Dataset excerpt:
━━━━━━━━━━━━━━━━━━━━━━━━━━━━━━
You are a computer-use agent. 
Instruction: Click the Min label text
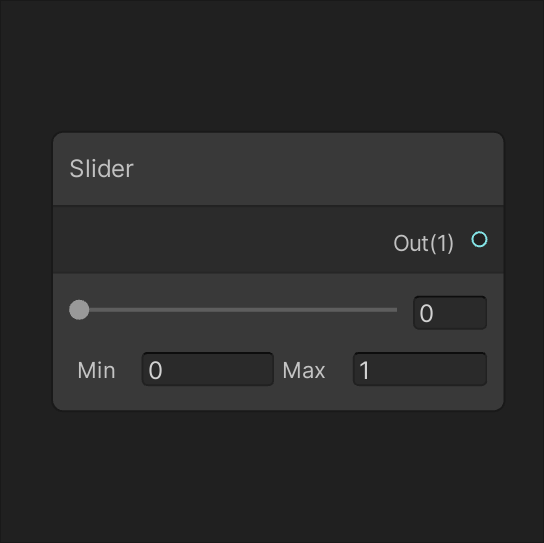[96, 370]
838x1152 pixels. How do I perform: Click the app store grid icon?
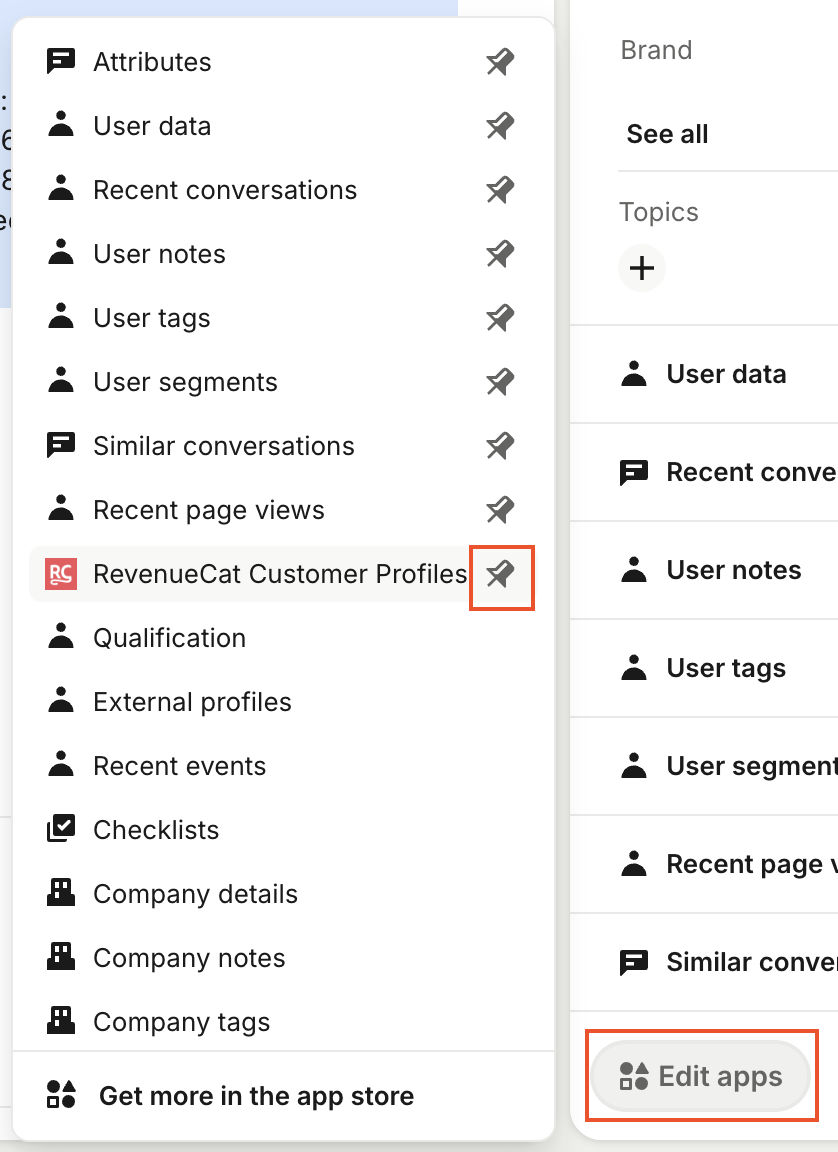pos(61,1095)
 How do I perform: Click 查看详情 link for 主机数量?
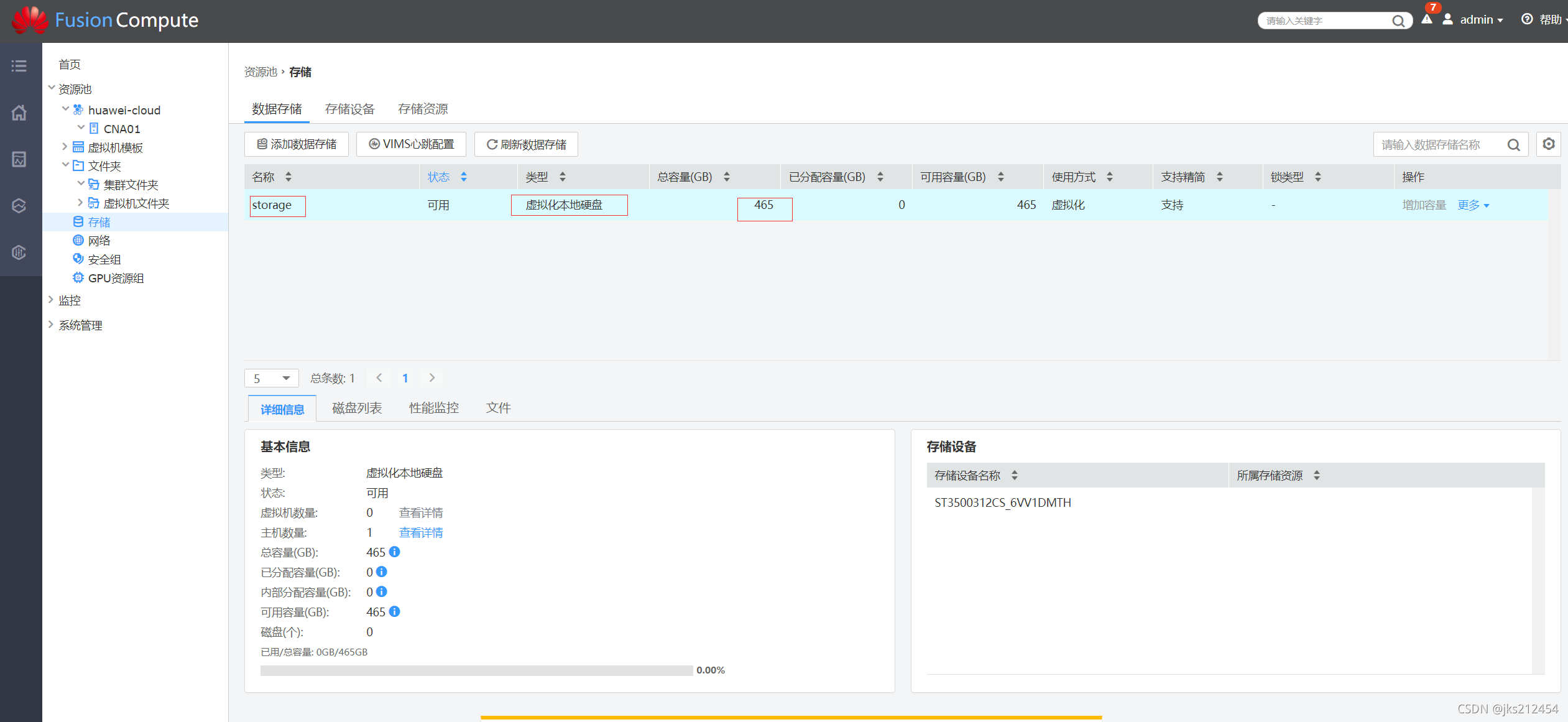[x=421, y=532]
━━━━━━━━━━━━━━━━━━━━━━━━━━━━━━
WHAT IS BEING ASKED: Write out every line of the entries again, requests included, but shift each coordinate in the answers by adding 61 to every number. Leave the pictures out of your answer.

RESPONSE TO THIS TASK:
You are a computer-use agent. 
Instruction: Click the Min label text
[157, 431]
838x1152 pixels. How do I perform: Click the app store grid icon?
pos(122,1156)
 How do I perform: Click 查看详情 link for 主机数量?
[x=482, y=593]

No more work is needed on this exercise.